Following the end of the Boer war in 1902 the army was restructured, and a 3rd Infantry division was established permanently at Bordon as part of the 1st Army Corps, comprising the 5th and 6th Infantry Brigades.

World Wars 
The brigade was part of the 2nd Division during the First World War and was one of the first British units to be sent overseas on the outbreak of war. The brigade became part of the British Expeditionary Force and saw action on the Western Front in the Battle of Mons and the subsequent Great Retreat and at the First Battle of Ypres, which saw the old Regular Army virtually destroyed.

During the Second World War, the 5th Brigade was again part of the 2nd Infantry Division and was sent to France in 1939 shortly after the outbreak of war, where it joined the British Expeditionary Force. It served on the Franco-Belgian border until May 1940, when it was evacuated at Dunkirk after fighting in the short but fierce battles of France and Belgium in which the German Army nearly cut off the entire BEF from the French Army. With the division, the brigade remained in Britain on home defence until 10 April 1942, when it was shipped out to India to fight the Imperial Japanese Army after a series of disasters suffered by the British and Indian troops stationed there.
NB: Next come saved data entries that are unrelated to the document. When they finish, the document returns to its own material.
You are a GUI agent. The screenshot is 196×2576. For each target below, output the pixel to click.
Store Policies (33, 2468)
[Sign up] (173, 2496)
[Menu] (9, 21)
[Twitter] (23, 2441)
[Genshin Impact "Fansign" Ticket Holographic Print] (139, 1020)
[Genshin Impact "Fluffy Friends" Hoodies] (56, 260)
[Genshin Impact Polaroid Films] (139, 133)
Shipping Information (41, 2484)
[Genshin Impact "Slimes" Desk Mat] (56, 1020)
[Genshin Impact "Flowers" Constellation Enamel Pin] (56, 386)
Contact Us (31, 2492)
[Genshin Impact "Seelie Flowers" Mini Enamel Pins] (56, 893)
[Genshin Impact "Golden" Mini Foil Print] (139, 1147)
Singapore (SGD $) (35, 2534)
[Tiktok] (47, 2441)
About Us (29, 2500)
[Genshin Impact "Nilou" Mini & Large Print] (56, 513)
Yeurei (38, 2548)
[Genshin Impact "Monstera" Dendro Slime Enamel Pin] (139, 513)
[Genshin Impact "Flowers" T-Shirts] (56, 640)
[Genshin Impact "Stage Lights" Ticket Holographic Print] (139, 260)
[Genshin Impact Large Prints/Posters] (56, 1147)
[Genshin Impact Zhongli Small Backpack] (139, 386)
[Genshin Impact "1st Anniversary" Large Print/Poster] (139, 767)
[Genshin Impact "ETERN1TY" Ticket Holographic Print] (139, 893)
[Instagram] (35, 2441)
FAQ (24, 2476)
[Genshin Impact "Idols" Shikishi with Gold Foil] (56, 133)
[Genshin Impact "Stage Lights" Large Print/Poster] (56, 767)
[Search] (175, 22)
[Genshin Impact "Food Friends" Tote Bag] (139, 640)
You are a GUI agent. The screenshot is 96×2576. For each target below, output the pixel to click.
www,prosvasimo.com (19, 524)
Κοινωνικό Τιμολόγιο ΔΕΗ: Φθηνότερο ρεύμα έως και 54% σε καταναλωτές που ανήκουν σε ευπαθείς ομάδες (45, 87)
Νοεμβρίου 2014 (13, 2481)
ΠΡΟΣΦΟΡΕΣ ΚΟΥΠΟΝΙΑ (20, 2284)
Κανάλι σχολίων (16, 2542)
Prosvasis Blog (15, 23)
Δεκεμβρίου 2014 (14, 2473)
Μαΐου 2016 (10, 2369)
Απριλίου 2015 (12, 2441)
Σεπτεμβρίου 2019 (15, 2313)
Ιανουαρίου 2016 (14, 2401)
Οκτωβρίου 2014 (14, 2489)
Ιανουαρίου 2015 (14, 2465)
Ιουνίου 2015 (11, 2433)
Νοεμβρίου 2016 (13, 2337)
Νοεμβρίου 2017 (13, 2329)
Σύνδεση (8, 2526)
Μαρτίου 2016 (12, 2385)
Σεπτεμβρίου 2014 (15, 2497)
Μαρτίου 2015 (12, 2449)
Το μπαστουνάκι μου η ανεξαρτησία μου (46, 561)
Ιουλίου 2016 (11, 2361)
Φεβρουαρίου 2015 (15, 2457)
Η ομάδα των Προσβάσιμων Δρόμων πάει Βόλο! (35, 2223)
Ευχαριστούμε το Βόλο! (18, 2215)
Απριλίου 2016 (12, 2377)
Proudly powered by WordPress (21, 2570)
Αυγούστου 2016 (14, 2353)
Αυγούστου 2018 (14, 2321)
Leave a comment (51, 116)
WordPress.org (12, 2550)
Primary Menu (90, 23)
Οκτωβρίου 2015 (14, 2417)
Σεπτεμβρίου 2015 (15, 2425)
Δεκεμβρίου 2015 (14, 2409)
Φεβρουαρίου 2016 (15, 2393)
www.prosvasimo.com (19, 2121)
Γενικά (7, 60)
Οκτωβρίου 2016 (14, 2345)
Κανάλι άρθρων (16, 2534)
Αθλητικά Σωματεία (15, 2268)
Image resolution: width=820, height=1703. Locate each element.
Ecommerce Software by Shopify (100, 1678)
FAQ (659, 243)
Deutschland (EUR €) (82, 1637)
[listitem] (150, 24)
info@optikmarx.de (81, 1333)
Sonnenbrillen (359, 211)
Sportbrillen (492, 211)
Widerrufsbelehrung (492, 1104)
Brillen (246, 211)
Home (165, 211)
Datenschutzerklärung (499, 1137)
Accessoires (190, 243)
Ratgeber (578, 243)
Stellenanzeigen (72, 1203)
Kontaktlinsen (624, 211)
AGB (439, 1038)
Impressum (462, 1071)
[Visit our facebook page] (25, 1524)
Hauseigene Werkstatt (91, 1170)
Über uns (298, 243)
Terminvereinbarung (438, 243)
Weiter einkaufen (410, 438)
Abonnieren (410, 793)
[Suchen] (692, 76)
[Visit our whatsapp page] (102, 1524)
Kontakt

The 5th Brigade served with the 2nd Infantry Division in the Burma Campaign under General Slim's British Fourteenth Army and fought in the Battle of Kohima, which managed to help turn the tide of the campaign in the Far East.

Post 1945
Following the war, it was part of the British Commonwealth Occupation Force in Japan, and then the British Army of the Rhine until 1964, when the Brigade Group was released to bolster the strategic reserve. It arrived in Borneo in October 1965 to take control of the Mid West Sector during the Indonesia–Malaysia confrontation, but by 1968 it was back in the United Kingdom as part of the 3rd Infantry Division. It did a tour in Northern Ireland during the early part of the Troubles.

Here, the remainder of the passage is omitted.